03.10.2016, 11:20 Uhr

Wieder lernen wie Radieschen schmecken

Die BewohnerInnen des Hauses St. Martin können sich jeden Tag auf ein frisch zubereitetes Essen freuen.

Das Seniorenheim St. Martin setzt in der Verpflegung seiner BewohnerInnen auf Qualität, Regionalität und Individualität.

Der systembedingte Wechsel in der Verpflegung der rund 75 BewohnerInnen des Hauses St. Martin steht seit April 2016 auf neuen Beinen.

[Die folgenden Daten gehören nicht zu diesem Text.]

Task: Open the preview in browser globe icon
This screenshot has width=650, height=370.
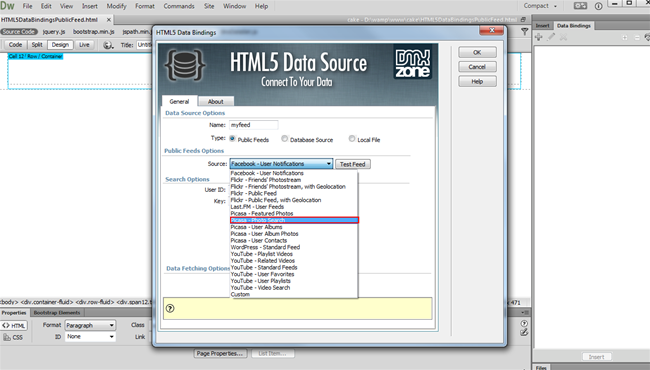Action: (x=108, y=45)
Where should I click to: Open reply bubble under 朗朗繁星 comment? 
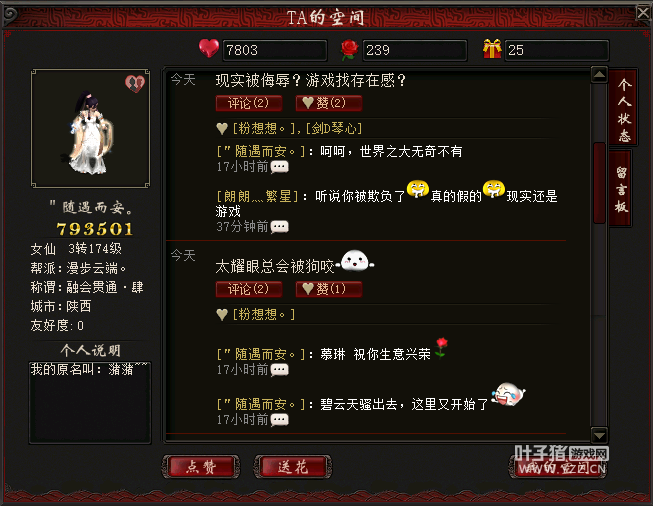(279, 227)
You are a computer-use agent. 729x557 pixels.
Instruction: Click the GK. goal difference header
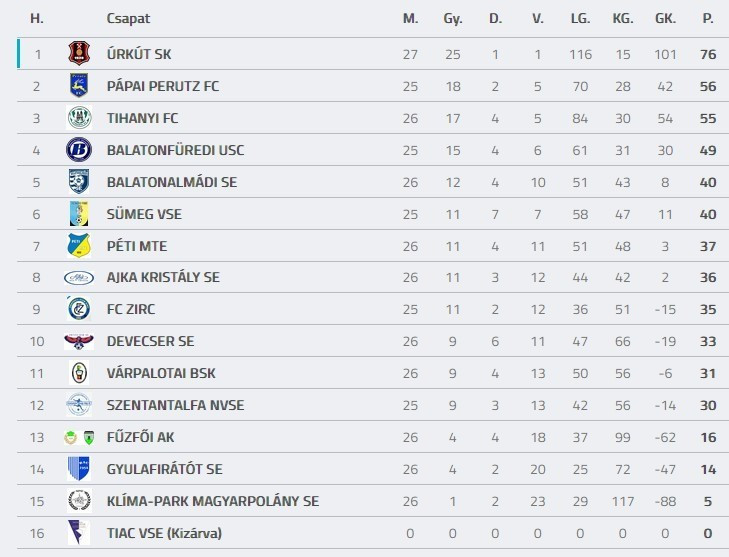(665, 18)
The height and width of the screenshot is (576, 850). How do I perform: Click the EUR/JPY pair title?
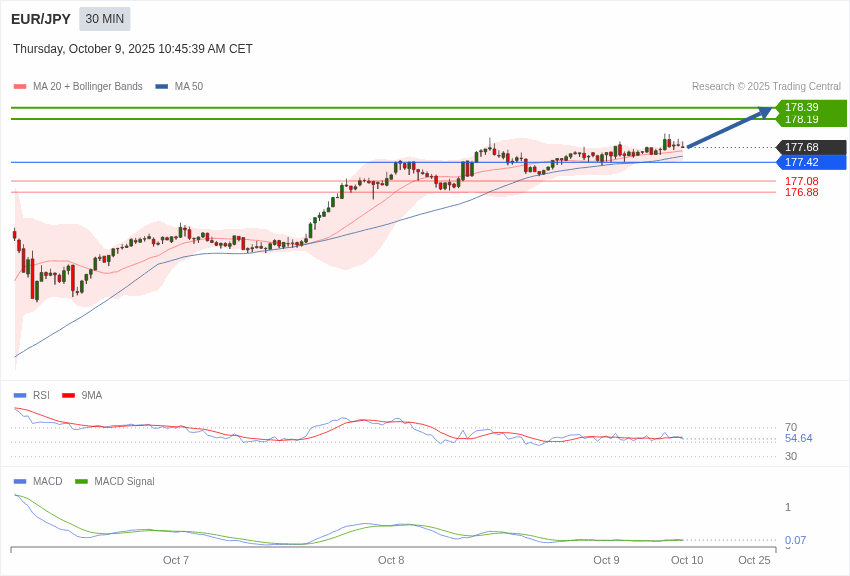tap(41, 19)
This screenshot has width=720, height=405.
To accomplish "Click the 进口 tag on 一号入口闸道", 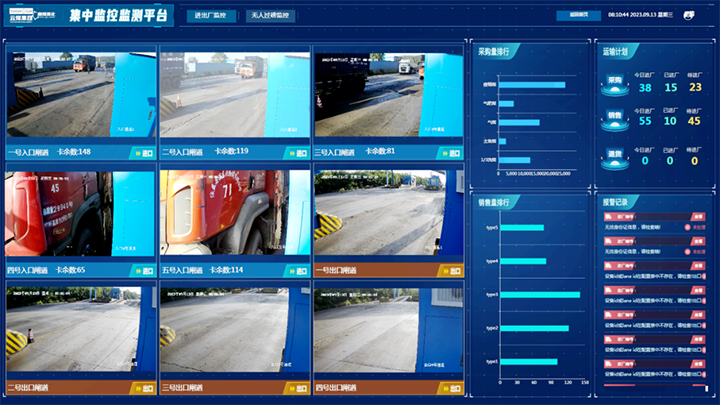I will pyautogui.click(x=145, y=153).
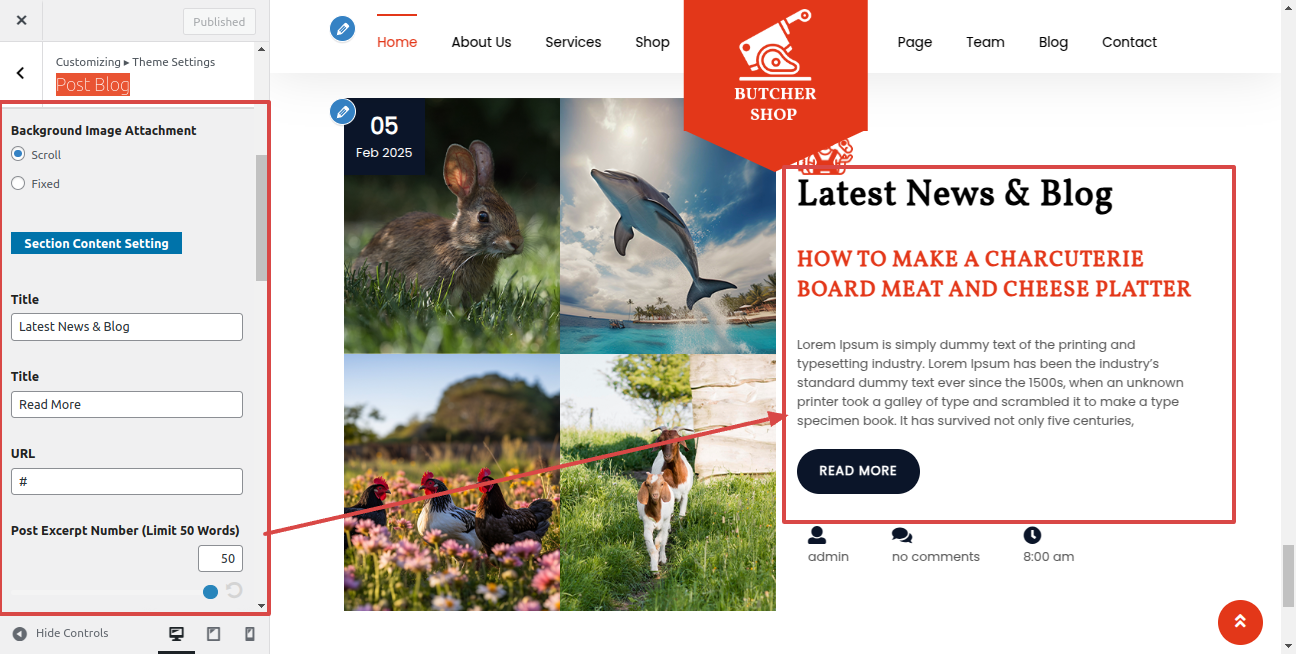Click the scroll-to-top double chevron button
The height and width of the screenshot is (654, 1296).
[1240, 623]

Heimleiterin Sonja Schwarzer kann dem neuen Konzept des Lanser Gastronomen Gerhard Jenewein nur positives abgewinnen: „Seit wir von cook + chill auf regionale Hausmannskost rückgestellt haben, können wir unseren BewohnerInnen viel mehr bieten.“

Regionalität

Gerhard Jenewein vom GH Walzl erklärt: „Die Grundüberlegung war, dass die BewohnerInnen des Seniorenheimes wieder schmecken können, was sie auf ihren Teller bekommen. Und das schaffen wir nur, wenn wir regionale Produkte verkochen, die wir möglichst frisch zubereiten.“

Qualität

„Eine entsprechende Qualität ist aber nur durch die Zubereitung vor Ort möglich“, so der Lanser Gastronom weiter. „Zu diesem Zweck musste die bestehende Küche zwar etwas adaptiert werden, aber durch den Einsatz unserer Gastroprofis konnte die Logistik des Hauses soweit verbessert werden, dass von hier aus nun auch die Kindergärten und Horte der Umgebung mit frisch zubereitetem Essen beliefert werden können.“

Individualität

Im Heim selbst kann sogar auf individuelle Wünsche eigegangen werden, wenn zum Beispiel HeimbewohnerInnen sich zu ihrem Geburtstag ihr Lieblingsessen bestellen. „Das Küchenteam hat sich so gut auf unsere BewohnerInnen eingestellt, dass ihnen die besonderen Ansprüche betagter Menschen mittlerweile in Fleisch und Blut übergegangen sind“, so Heimleiterin Sonja Schwarzer.

Preis/Leistungsverhältnis passt

„Dass Qualität auch etwas kostet, ist selbstredend“, meint der Aldranser Bgm. Hannes Strobl, „doch der Erfolg gibt uns recht. Durch das neue, regionale Gastrokonzept können wir flexibel auf die individuellen Wünsche unserer SeniorInnen eingehen, auch die Aktion Essen auf Rädern hat dadurch eine deutliche Aufwertung erfahren.“ Wer sich selbst ein Bild von den Vorzügen des Hauses St. Martin machen möchte, der kann am 7. Oktober beim Oktoberfest zum Spanferkelessen vorbeischauen.